Lee Moyer is an American painter, illustrator, graphic designer, and web designer. Notable works include posters for musicians Tori Amos and Melissa Auf der Maur, as well as Laurel and Hardy paintings for the covers of their DVD box set collections, and the cover for the documentary Lovecraft: Fear of the Unknown.

Biography

Early life and career
Moyer's early work was in watercolor and oils. He worked for ten years as a Docent and Naturalist Illustrator at the Smithsonian Museum of Natural History.

In 1989, he changed his focus to digital art, becoming an early adopter of Photoshop and selling his Magic: The Gathering collection to buy his first Apple computer.

He spent the early years of his career on the East Coast as Executive Producer at Digital Addiction and later an Art Director at Electronic Arts.

Moyer first worked with artist Michael Wm. Kaluta while working on a music video for the Alan Parsons Project's Don't Answer Me. In 2009, Kaluta and author Elaine Lee hired Moyer as colorist on their comic book series Starstruck. IDW released a remastered edition of the work that featured expanded art by Kaluta, and Moyer's new color art and designs. Moyer also colored the cover of the original cast recording Starstruck audio play CD from The AudioComics Company.

Gaming industry 
Moyer produced Dungeons & Dragons interior art from 2004-2013, including: Eberron Campaign Setting, Stormwrack, Player's Handbook, Dungeon Master's Guide, Draconomicon, and Martial Power.

He worked with game designer Keith Baker on the board game "The Doom That Came To Atlantic City". The project was mired in production problems that resulted in a Federal Trade Commission investigation that became the first federal crowdfunding prosecution. The game was published by Cryptozoic Entertainment in July 2013.

### Dataset excerpt

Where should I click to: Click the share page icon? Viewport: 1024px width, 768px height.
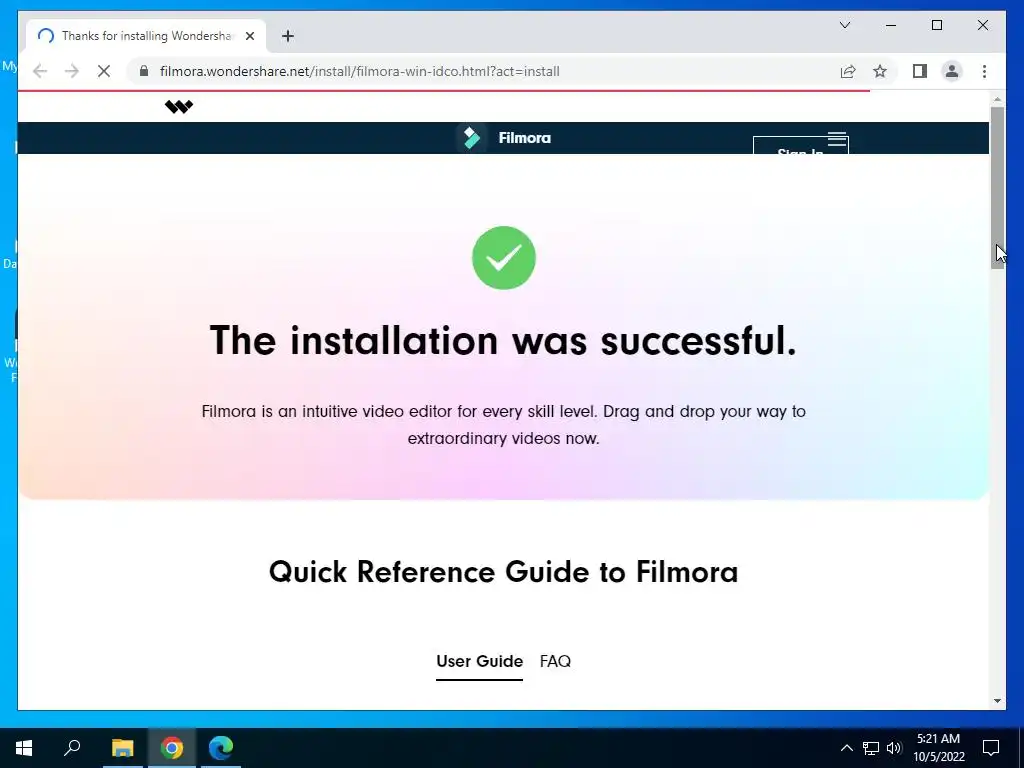[848, 71]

### Aim A
Answer these from the Lee Moyer biography:
(i) For how many years did Moyer work at the Smithsonian Museum of Natural History?
(ii) What did he sell to buy his first Apple computer?
(iii) Across which years did he produce Dungeons & Dragons interior art?
### Aim B
Extend the Lee Moyer biography beyond its final sentence.

### Expected answer A
(i) Ten years.
(ii) His Magic: The Gathering collection.
(iii) 2004 to 2013.

### Expected answer B
Moyer was the lead illustrator for "13th Age" and its expansion "13 True Ways".

Notable works 

Moyer painted The 2012 Literary Pin-Up Calendar for the charity Worldbuilders, which donates proceeds to Heifer International. It featured illustrations of classic authors. Another calendar was published in 2013 featuring modern fantasy authors. Moyer said that he enjoyed creating the works while "...riffing on the style of pin-up great George Petty."

In 2019, at the KEEP Contemporary Art Gallery in Santa Fe, NM, he helped create portraits of authors Seanan McGuire, Neil Gaiman, Octavia Butler, and N.K. Jemisin.

Bibliography

Book covers

 Seanan McGuire. Imaginary Numbers. DAW, 2020. Tricks for Free. DAW, 2018. 
 Joe Haldeman. The Best of Joe Haldeman. Subterranean Press, 2013.
 Caitlín R. Kiernan. Confessions of a Five-Chambered Heart. Subterranean Press, 2012. Two Worlds and In Between: The Best of Caitlín R. Kiernan (Volume One). Subterranean Press, 2011.
 Tad Williams. A Stark and Wormy Knight. Subterranean Press, 2012. 
 Mark Hodder. A Red Sun Also Rises. Pyr, 2012. 
 Michael Bishop. The Door Gunner and Other Perilous Flights of Fancy. Subterranean Press, 2011.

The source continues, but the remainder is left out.